Le scandale a éclaté lorsqu'il est apparu que de nombreux parlementaires et ministres britanniques possédant un appartement à Londres empochaient chaque année les milliers de livres de l'indemnité destinée à leur permettre de trouver un logement dans la capitale. De plus, certains députés ont vendu leurs propriétés à Londres, en les déclarant comme des résidences principales et n'ont ainsi pas eu d'impôt à payer sur la vente, comme la loi britannique le stipule. La campagne menée au printemps par la presse britannique a révélé les abus commis par les parlementaires, avec des résultats désastreux pour la classe politique. Sur fond de crise, on parle maintenant de plus en plus en Grande-Bretagne de la réforme du statut des députés et des ministres.

Richissimes députés italiens

Lesdéputés italiens comptent parmi les parlementaires les mieux payés au monde : des salaires de plus de 10 000 euros bruts par mois, auxquels s'ajoutent 50 000 euros par an pour ceux qui doivent payer pour une résidence secondaire et 50 000 euros supplémentaires par an pour payer assistants, secrétaires, etc. A cela s'ajoutent assurances et transports gratuits et autres avantages. La confiance à l'égard des parlementaires est tellement faible que l'on a récemment proposé d'installer un détecteur d'empreinte digitale sur chaque banc du Parlement pour empêcher députés et sénateurs de voter pour leurs collègues absents.

Les eurodéputés sur pied d'égalité

Au Parlement européen, depuis cette année, les salaires des députés ont été plafonnés à 7 665 euros bruts par mois. Il y a eu une certaine responsabilisation des députés européens, qui pendant des décennies pouvaient, par exemple, réclamer le remboursement d'un billet d'avion en première classe chaque fois qu'ils rentraient chez eux, sans devoir en présenter la preuve. De même, ce n'est que très récemment que l'on a introduit une forme de contrôle sur une ancienne pratique des eurodéputés, qui reçoivent, en plus des salaires et des indemnités journalières, 17 000 euros par mois pour les fournitures de bureau et les salaires de leurs assistants. Nombreux étaient ceux qui embauchaient leur conjointe ou leurs enfants et gardaient la totalité de la somme. Si les nouvelles règles ne permettent plus aux eurodéputés d'employer des membres de la famille, il a été calculé qu'un député européen pouvait économiser jusqu'à un million d'euros en cinq années de mandat !

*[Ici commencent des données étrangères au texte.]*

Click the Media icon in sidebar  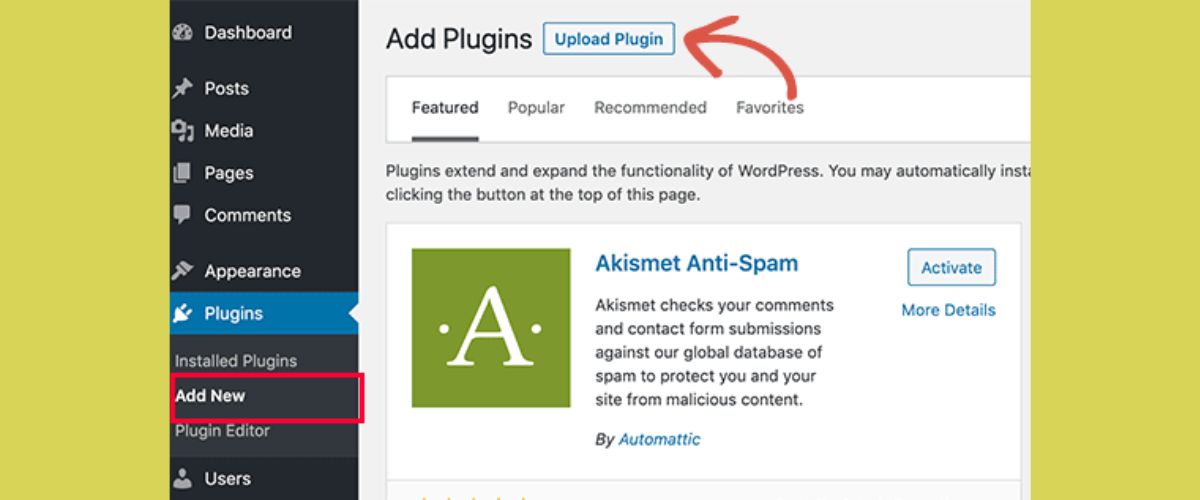point(182,131)
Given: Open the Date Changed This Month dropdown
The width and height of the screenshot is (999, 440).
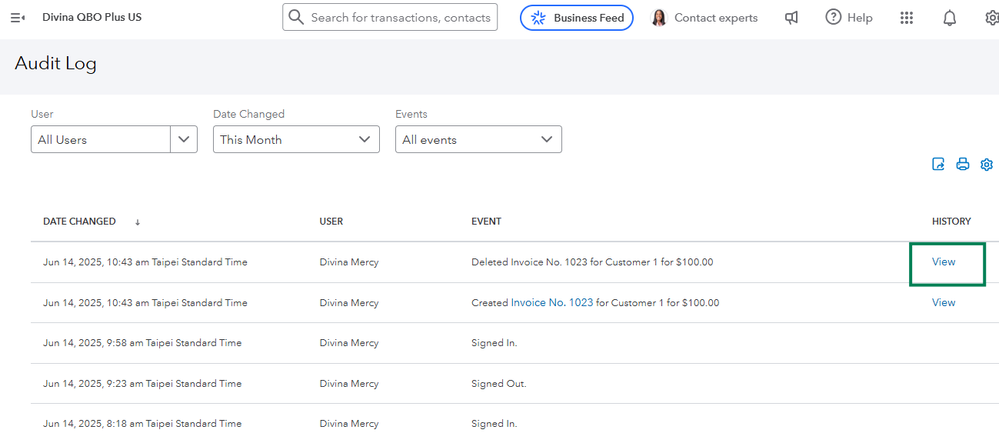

Les pauvres élus allemands

A l'extrême opposé de ces excès, les députés allemands ne reçoivent, en plus du salaire de base (8 000 euros), que 3 700 euros par mois pour couvrir leurs frais de logement et de représentation – même s'ils vivaient déjà à Berlin -, et un abonnement annuel aux transports ferroviaires, auxquels s'ajoutent un peu plus de 1 000 euros par mois pour les frais de bureau. Le système allemand assurant le même statut pour tout le monde, l'Allemagne n'a pas connu jusqu'à présent de scandales liés aux dépenses des députés.